Diversity and evolution of telomere and subtelomere DNA sequences in insects

Abstract In insects, two types of telomere length maintenance are known: telomerase-dependent, resulting in chromosome ends consisting of short nucleotide repeats (typically TTAGG), and telomerase-independent, resulting in chromosome ends consisting of long nucleotide repeats or transposon-like elements. However, only a few species have been previously studied with regard to their telomere DNA sequences. Here, based on analysis of chromosome-level genome assemblies, I present the data on telomere and subtelomere organization for 180 species from 148 genera, 53 families and 8 orders of insects. Analysis of these taxa reveals that in fact chromosome ends of most insect species have an intermediate structure and consist of numerous arrays of short telomeric repeats interspersed with telomere-specific non-LTR retrotransposons. An unexpectedly high level of diversity of short telomeric motifs (22 variants ranging in length from 1 to 17 nucleotides) is documented. Telomeres consisting of long repeats (from 173 to 374 bp) are confirmed for flies (the order Diptera) and also found in the orders Odonata and Hymenoptera. The most unusual telomere structure is found in the bee Lasioglossum lativentre , in which the chromosomes possess the short telomeric repeat TTAGGTCTGGG at only one end, whereas opposing ends terminate with medium and long repeats.

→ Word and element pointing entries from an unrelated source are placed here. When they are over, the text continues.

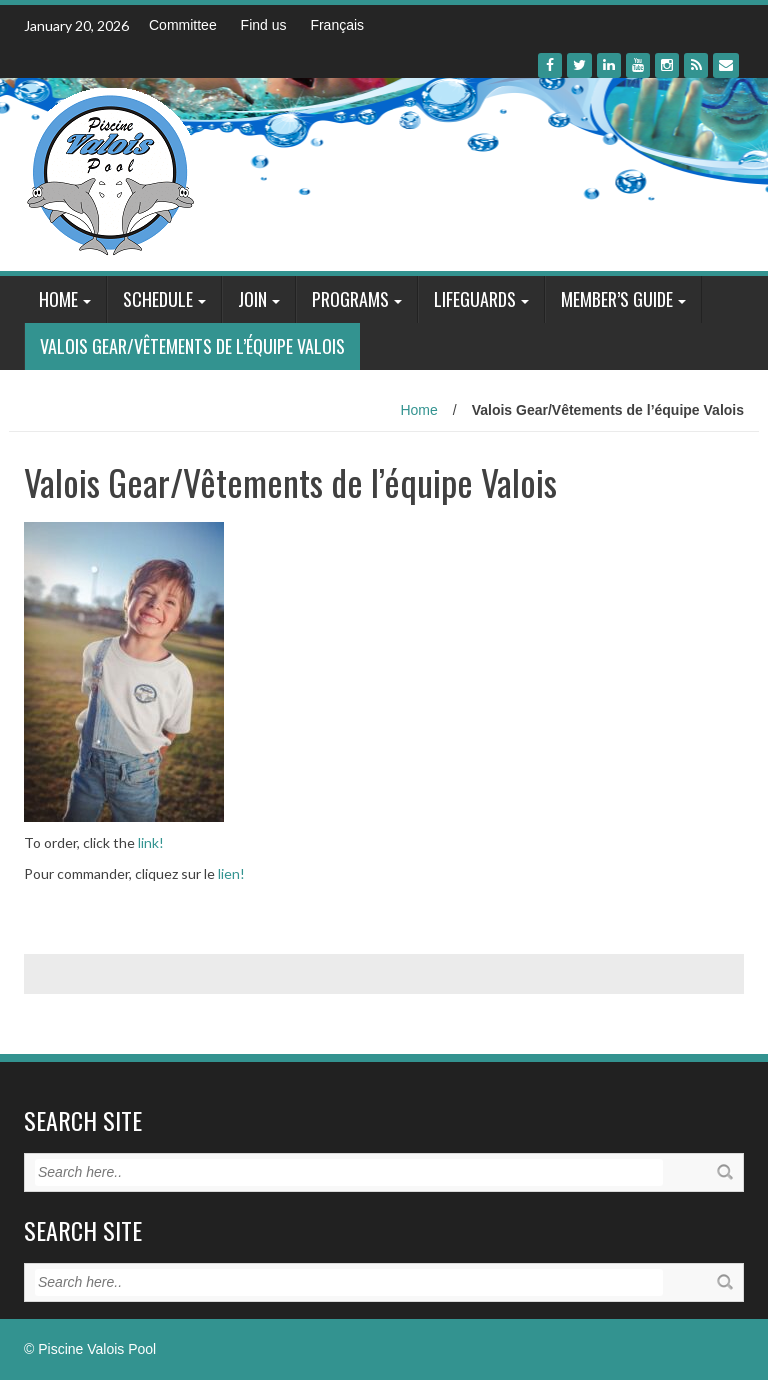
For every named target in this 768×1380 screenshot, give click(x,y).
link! (151, 842)
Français (337, 25)
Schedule (158, 299)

I conclude that different types of telomere organization and numerous variants of long and short T-containing motifs, including the (T) n mononucleotide sequence, are compatible with the performance of telomere functions. I argue that both telomerase-dependent and telomerase-independent mechanisms for maintaining telomere length operate simultaneously in many insects. The balance between them and the exchange of sequences between telomeres and subtelomeres are most likely the key factors that determine the structure and evolution of telomeres. Significance Multilayer telomeres, resulted from numerous, site-specific insertions of retrotransposons into the region of short telomeric repeats, are not an aberrant type of organization, as previously thought. They are widely distributed among insects and can represent up to 30-40 % of eukaryotic species diversity. Accordingly, the telomere maintenance mechanism based on the joint work of telomerase-dependent and telomerase-independent mechanisms can also be extremely widespread in nature.